En attendant le futur et le transport de marchandises, le présent se contente de captations d'images et mesures diverses. Fly-n-sense a un «positionnement civil» et s'intéresse de près aux applications agricoles des drones. «Ils pourraient être utilisés pour l'épandage au-dessus de champ», détaille Christophe Mazel. Installée dans le bordelais, Fly-n-sense étudie plusieurs programmes, encore au stade de recherche et développement. L'un d'eux est en cours d'expérimentation pour effectuer des captations aériennes. Vitidrone prévoit que «des engins entre 2 kg et 6 kg circulent à très basse altitude au-dessus des vignes pour effectuer des mesures et réajuster ensuite les apports», explique Christophe Mazel.
Un drone de film
C'est avant tout la captation d'images qui intéressent les utilisateurs actuels de drones, aux profils et utilisations variées. La boîte de production française Elle est pas belle la vie (LPBV) dispose d'un drone depuis trois mois. Pour Morad Ait-Habbouche, l'équation n'a pas été simple à résoudre:
«Il faut trouver le bon drone et le bon pilote, sans que ça ne devienne ni chronophage, ni systématique. Ce sont deux mondes qui se rencontrent, tous les pilotes n'ont pas la culture télé qui, à l'inverse, connaît mal cet univers.»

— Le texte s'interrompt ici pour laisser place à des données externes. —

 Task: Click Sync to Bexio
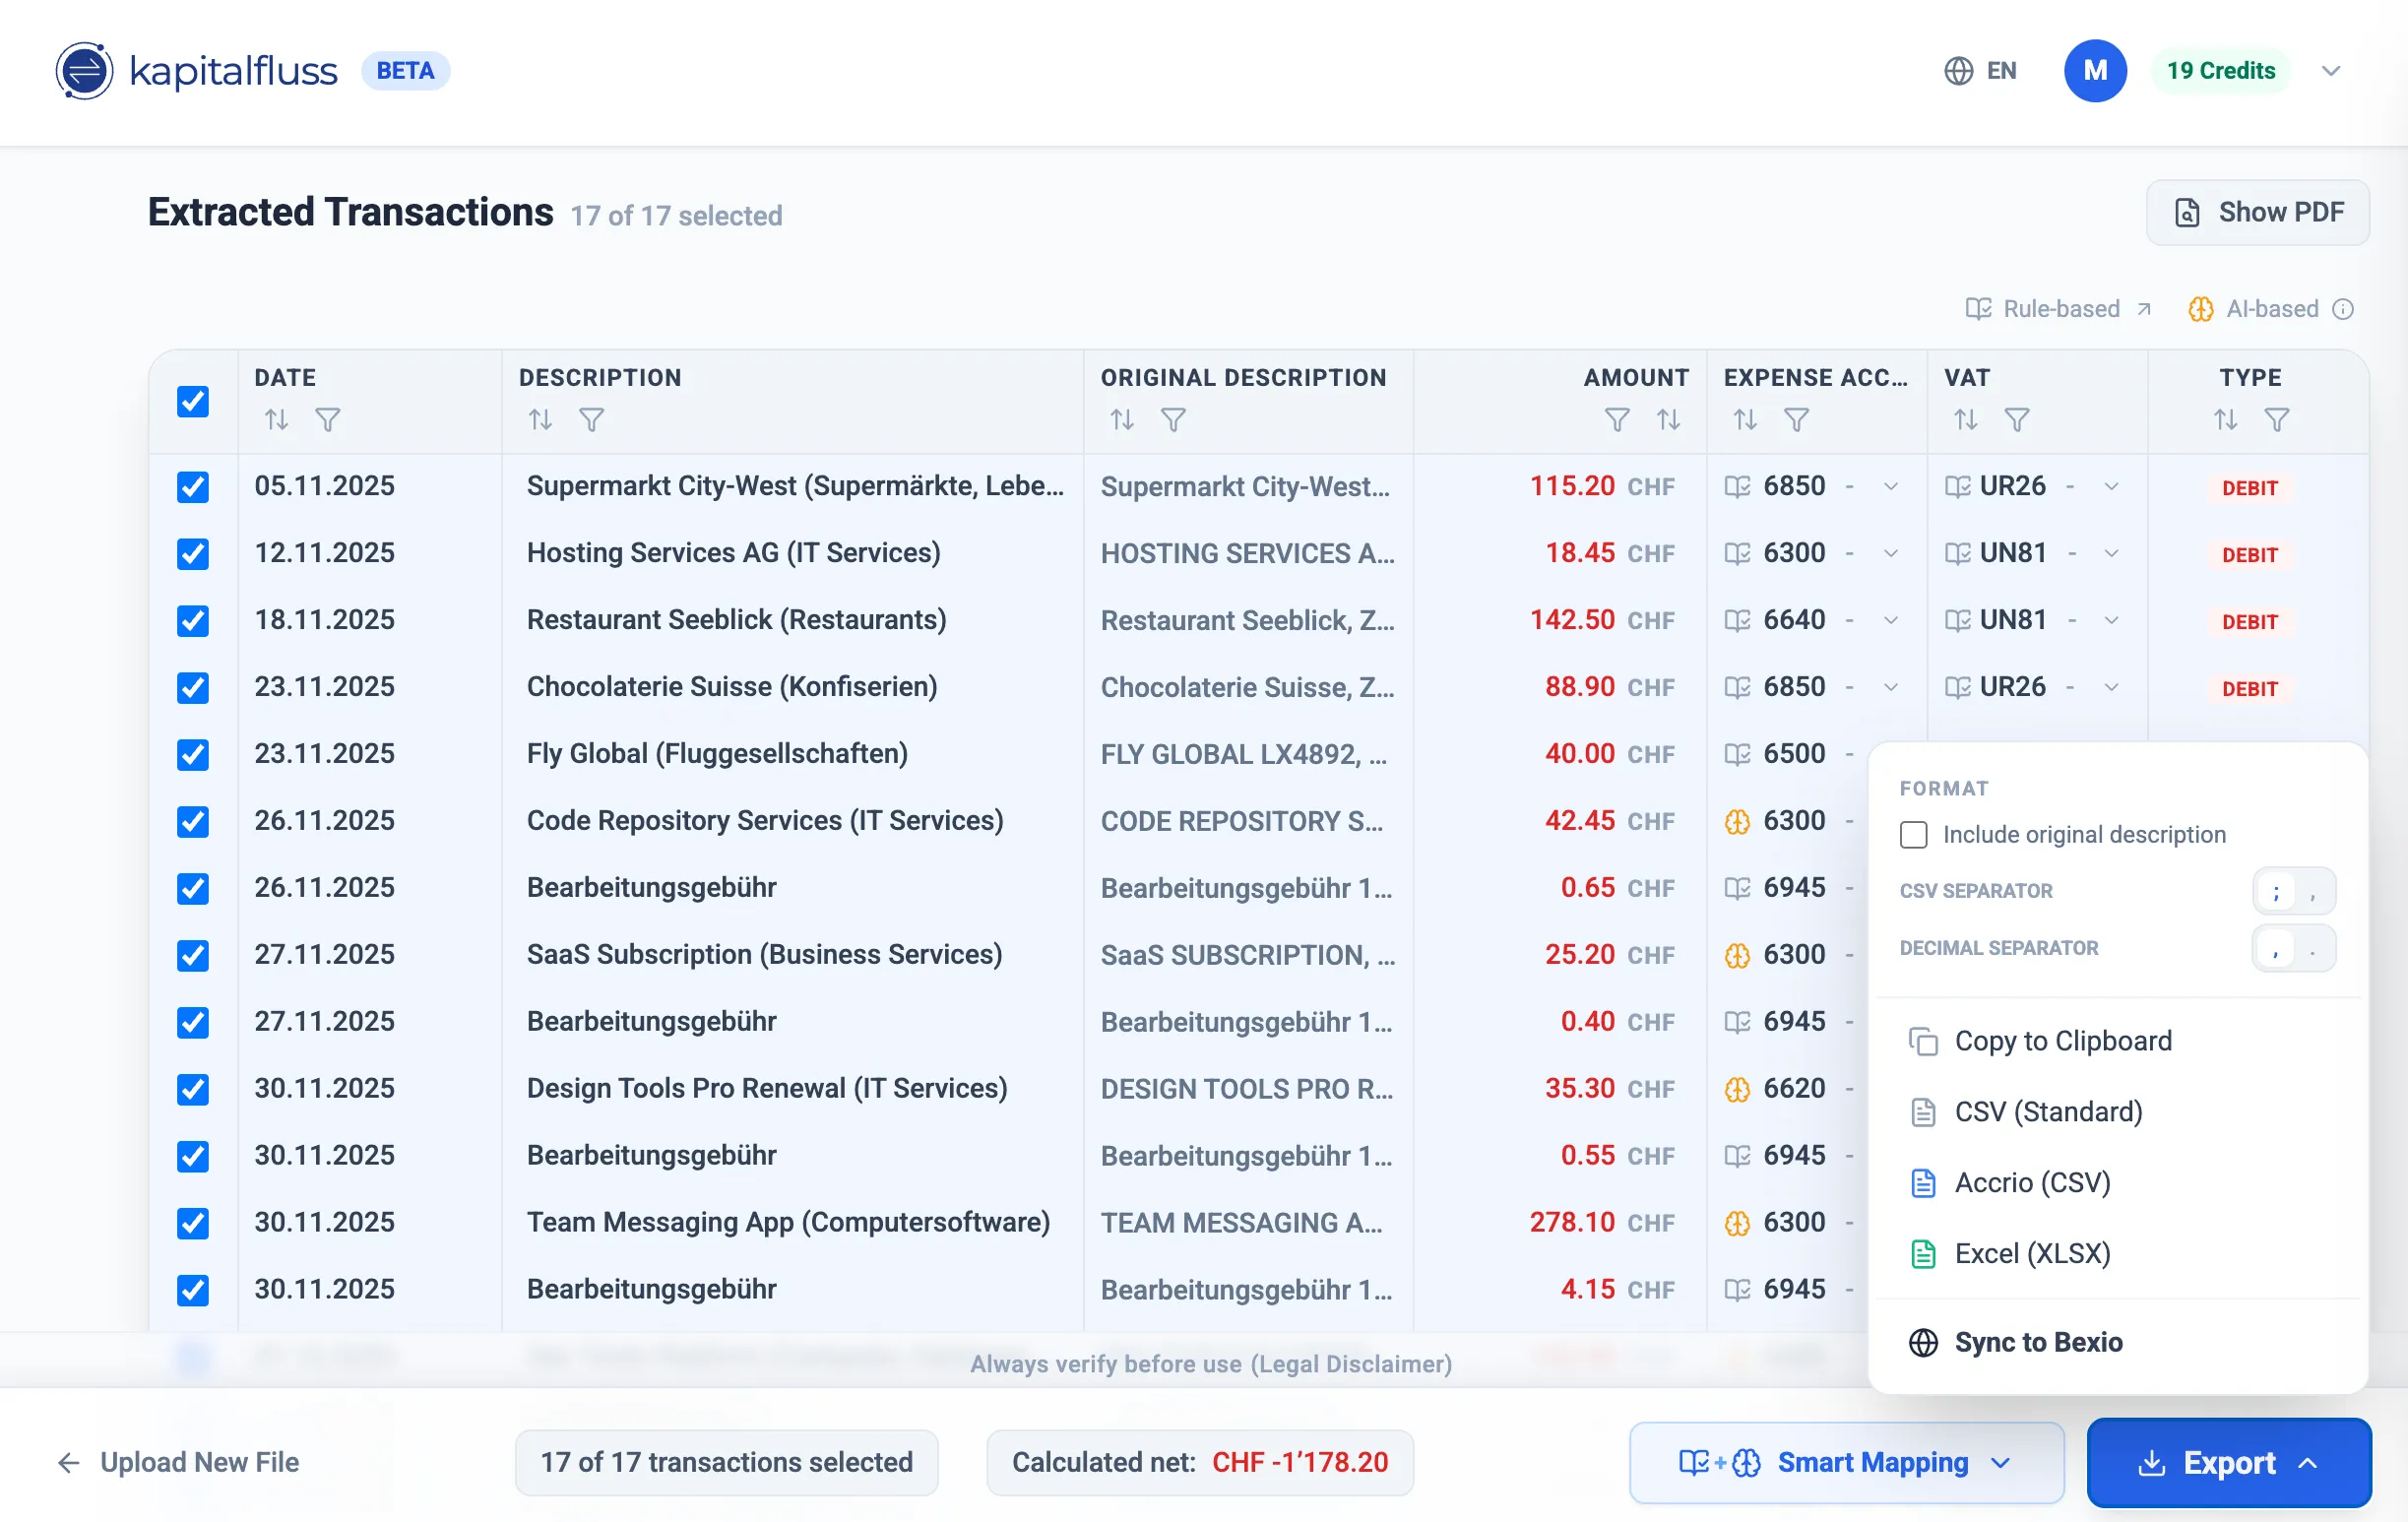[x=2038, y=1342]
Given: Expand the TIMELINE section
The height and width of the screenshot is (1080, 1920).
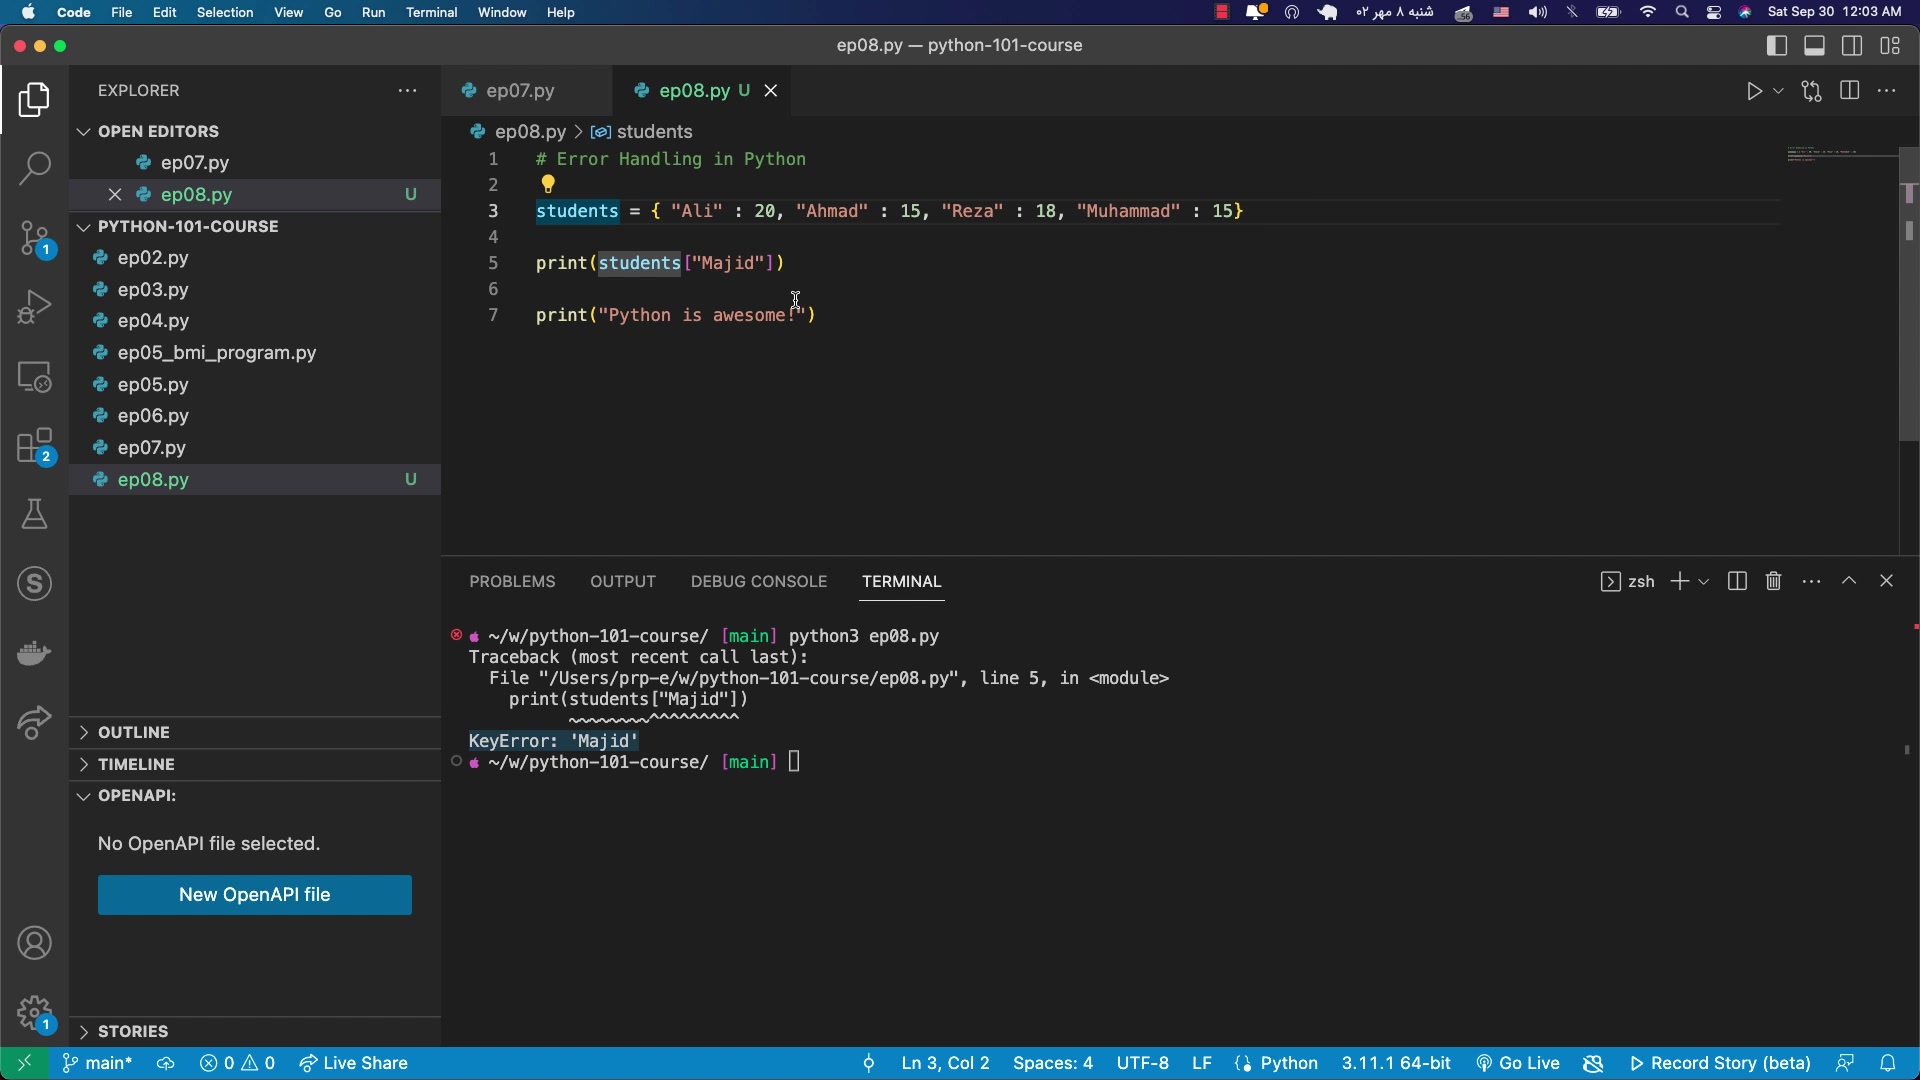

Morad Ait-Habbouche a tourné avec son drone octocoptère en Inde et au Laos pour la collection «Les gens du Fleuve». «Les drones ouvrent des angles auxquels on n'avait pas accès», explique-t-il. En plus du pilote, un cadreur a une manette dans les mains pour gérer la prise de vue.
LPBV est l'une des rares sociétés à avoir franchi le cap: «Une première vague a eu lieu il y a deux ou trois ans, mais les drones tombaient beaucoup. Ils tombent un peu moins aujourd'hui.» Entre 11.000 euros et 20.000 euros à l'achat, le crash coûte cher... Moins que les caméras aériennes wescam et cinéflex, références pour les images aériennes. «Tant que leur prix sera prohibitif, les drones auront leur place», résume Morad Ait-Haddouche.
Un drone de pompier
La réduction des coûts est l'un des principaux arguments des constructeurs pour le génie civil et le bâtiment. Christophe Mazel, de Fly-n-sense, raconte que des drones ont été employés sur le chantier pharaonique du viaduc de Millau dans le Tarn pour procéder à des inspections dans les endroits les plus inaccessibles. Une utilisation qui intéresse les sapeurs-pompiers.
Les Allemands ont franchi le pas pour intervenir sur des incendies. Les Français y réfléchissent, dit Manuel Carballeda, de la société Air Robot qui commercialise des drones allemands. Une expérimentation a été lancée dans les Landes, rappelle la Direction générale de la sécurité civile qui dépend du ministère de l’Intérieur. Grâce aux drones, les points chauds des incendies seraient identifiés plus rapidement. Ils s'insèrent dans la doctrine développée à la fin des années 1980 en France: face aux difficultés à éteindre de grands feux, les sapeurs-pompiers ciblent en priorité les départs de feu.
Pour que ces usages se répandent, il faut que la législation évolue, plaide Peter Van Bluyenburgh, droit dans son rôle de lobbyiste. Un premier pas a été franchi en juin 2012 avec la publication d'un arrêté du ministère des Transports qui définit une typologie des drones, classés notamment selon leur poids. La Cnil aussi a lancé une réflexion. Ce n’est pas surprenant: toutes ces images captées du ciel par de plus en plus de personnes intéressent l'autorité chargée (entre autres) du respect de la vie privée.